Am 31.12.2005 um 01:15 schrieb Gustaf Neumann:
Class Filter
Filter instproc preauth args { .... }
Filter instproc postauth args { .... }
Damn, you are right. In which case we'd do:
ns_register_filter <reason> GET /junk myfilter myarg1 myarg2 ...
and it would call the filter as:
myfilter <reason> myarg2 myarg3
Understand. This would allow you to:
Class TheFilter
TheFilter proc preauth {arg1 arg2} {...}
TheFilter proc postauth {arg1 arg2 arg3} {...}
ns_register_filter preauth GET /junk TheFilter arg1 arg2
ns_register_filter postauth GET /junk TheFilter arg1 arg2 arg3
and we'd call
TheFilter preauth arg1 arg2
TheFilter postauth arg1 arg2 arg3
The proc way would be:
proc TheFilter {reason args} {...}
and it would naturally fit in, as with OO syntax.
Well, this certainly makes sense to me.
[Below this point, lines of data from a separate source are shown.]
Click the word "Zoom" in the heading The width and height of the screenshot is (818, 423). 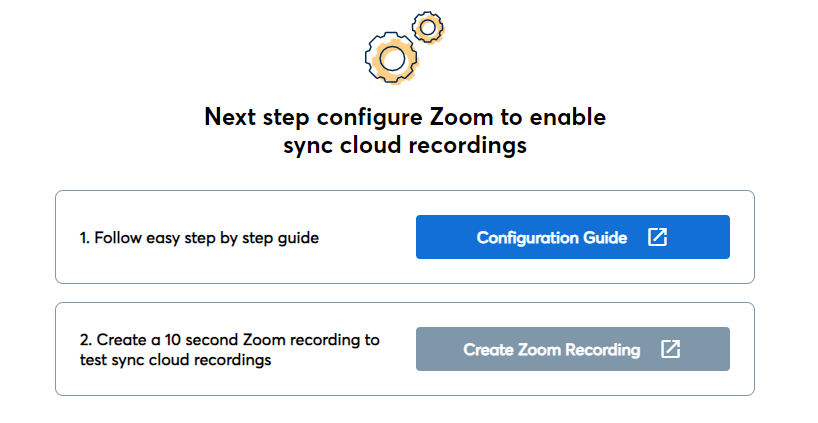(462, 117)
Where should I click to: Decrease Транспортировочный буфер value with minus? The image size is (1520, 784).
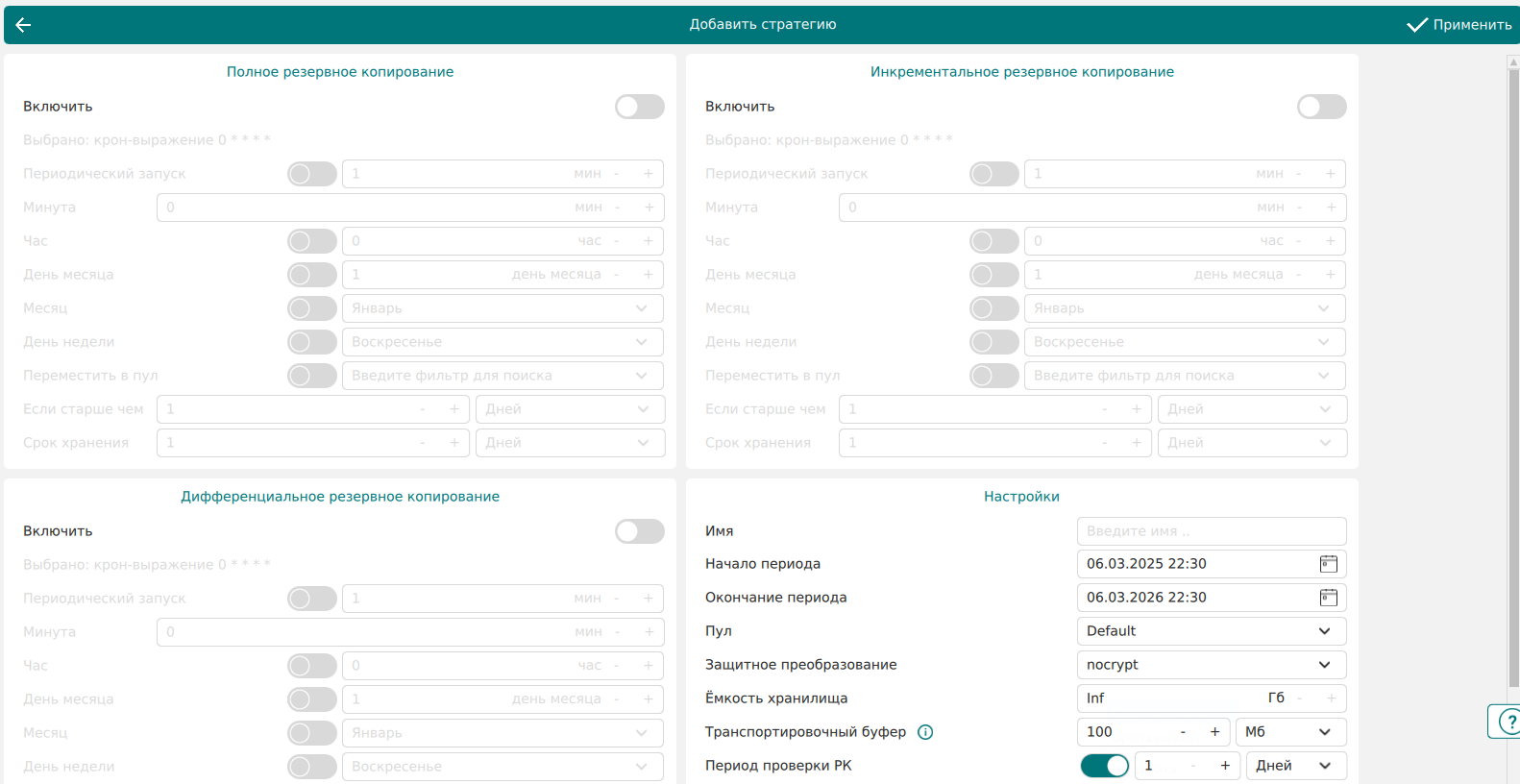click(x=1183, y=732)
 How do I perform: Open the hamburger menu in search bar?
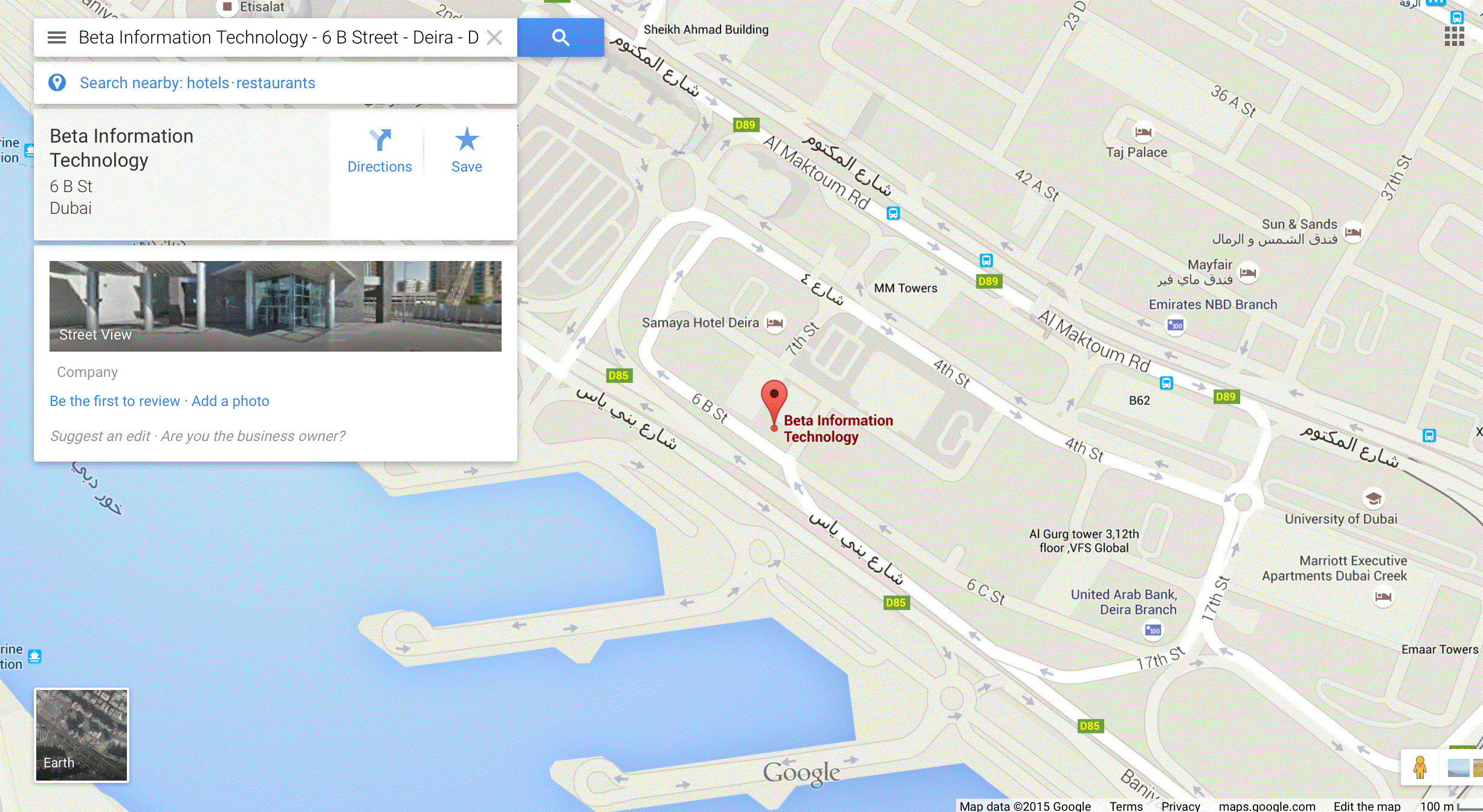point(57,37)
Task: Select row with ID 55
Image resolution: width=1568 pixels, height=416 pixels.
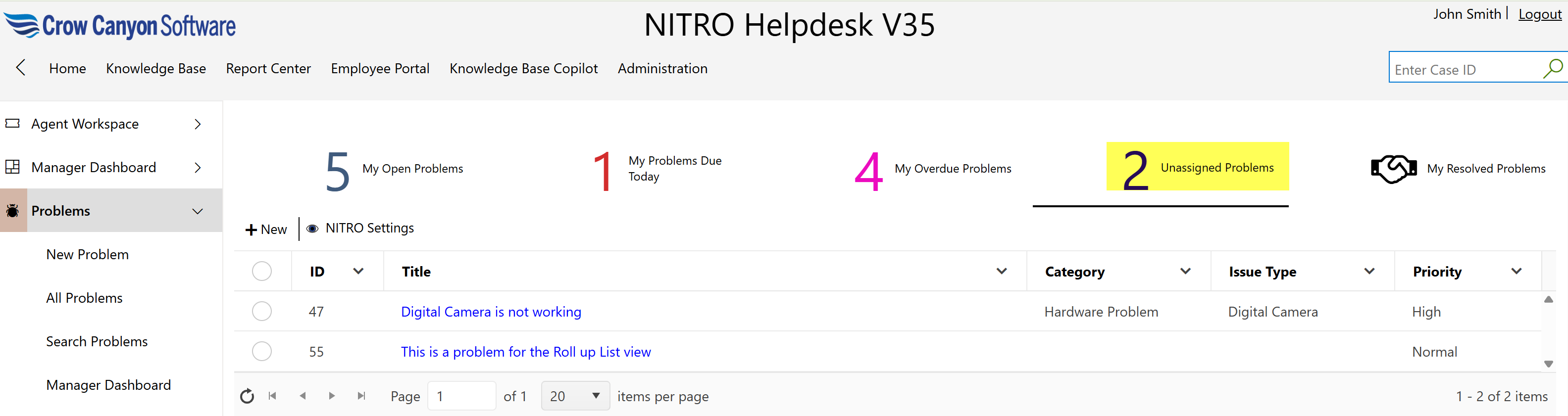Action: click(x=262, y=352)
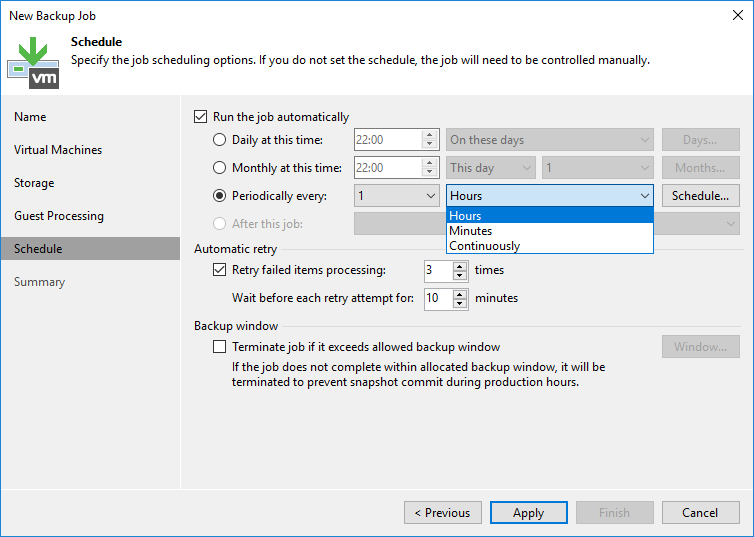Click the Veeam VM backup icon
This screenshot has height=537, width=754.
(33, 61)
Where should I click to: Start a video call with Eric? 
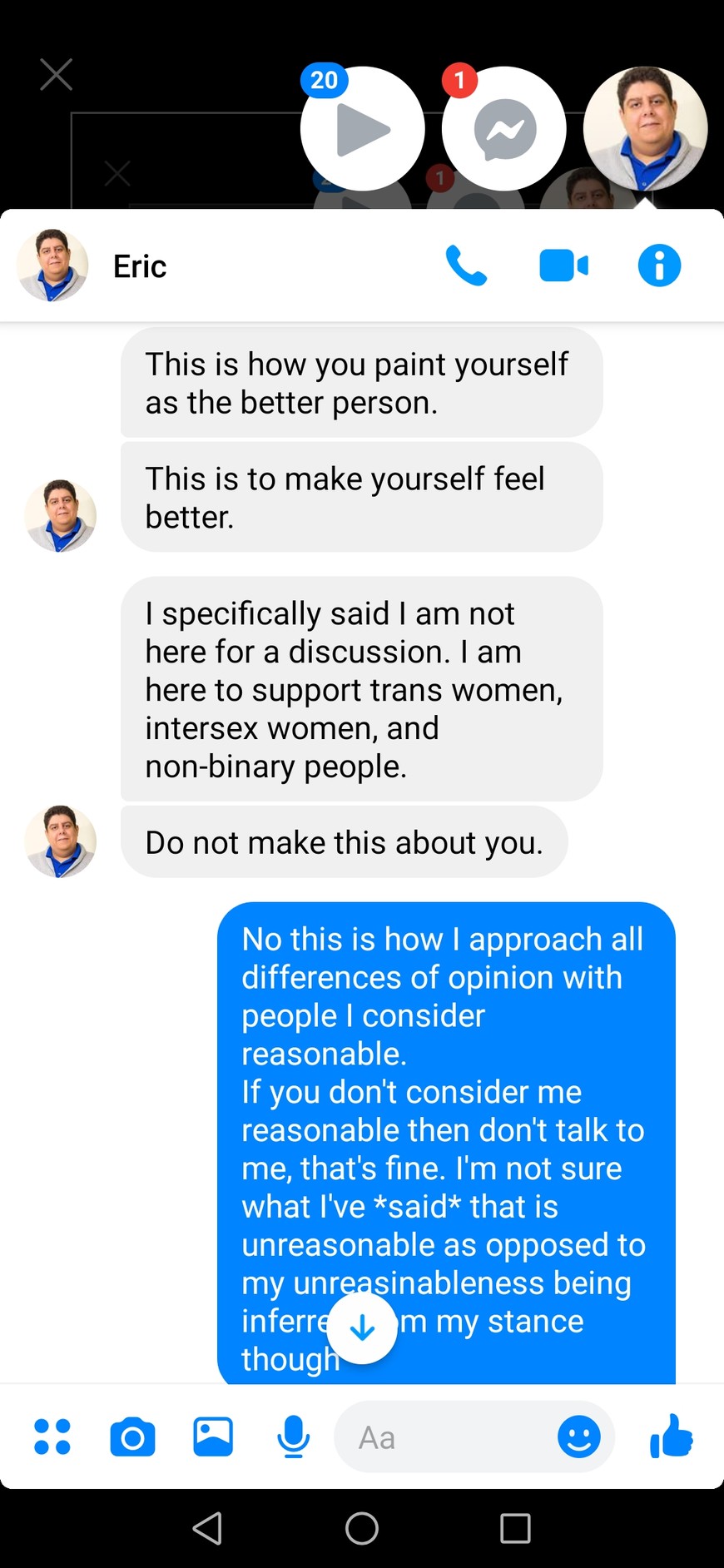tap(563, 266)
This is clean and elegant.
Hm... this will however be an incompatible change to the way AOL
server is handling the task, but will be way more sexy.
This is what I mean (others can comment): I'd go after this change.
For the people not using any optional arguments, there would be no
compatibility issues. For those using the arguments, they'd have to
rewrite the code. But it is for the better, not worse.
Stephen, Vlad, what do you think? I have no problem with that
as we are not using any of the optional args in our code.
We might examine to modify ns_register_proc the same way.